[2962] in bugtraq
FreeBSD recent exploits.
daemon@ATHENA.MIT.EDU (Andy Dills)
Thu Jul 18 18:12:13 1996
Date: Thu, 18 Jul 1996 17:42:32 -0400
Reply-To: Bugtraq List <BUGTRAQ@netspace.org>
From: Andy Dills <andy@bigdog.fred.net>
To: Multiple recipients of list BUGTRAQ <BUGTRAQ@netspace.org>
In-Reply-To: <Pine.SGI.3.94.960718143501.21953C-100000@elvis.rowan.edu>
Hello, I run a FreeBSD news server. I have been keeping up with the
various recent security holes (the suidperl, rdist, etc.).
However, since this is a full disclosure list, I must say my curiousity
is piqued about the latest two.
First, how would one use the hole in the ppp program? I noticed, looking
at the patch, the flawed logic in some of the source code. However, since
I am trying to learn C myself, I wasn't sure how they would be exploited.

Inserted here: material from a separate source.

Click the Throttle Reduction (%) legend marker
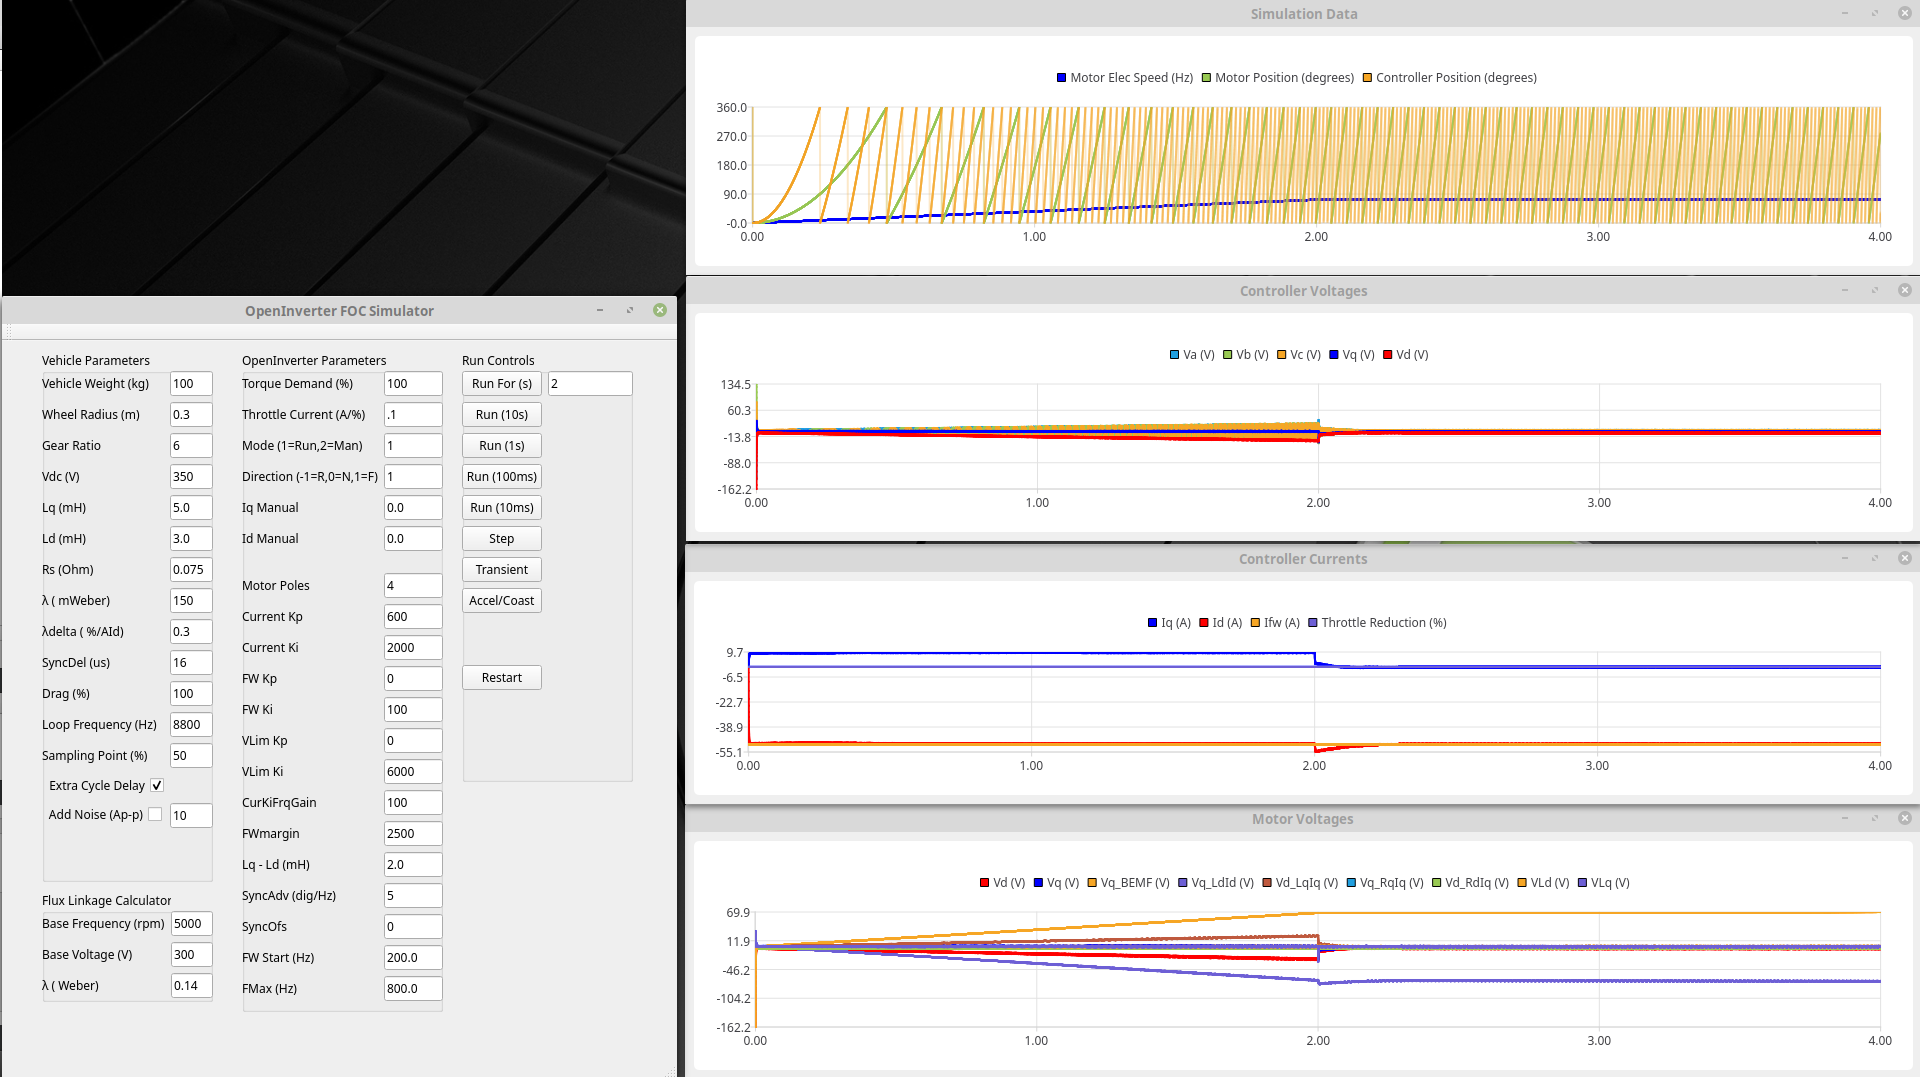The width and height of the screenshot is (1920, 1077). pyautogui.click(x=1313, y=623)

Secondly, the rz/sz. Is this a FreeBSD only hole, or a "bad idea" that is
part of the zmodem protocol? And I am dying to see more info about it, as
in, exactley what part of the protocol allows you to do this? Also,
without knowing the history of rz/sz, why on earth did they include such
a thing, if it was in fact a deliberate inclusion?
Andy Dills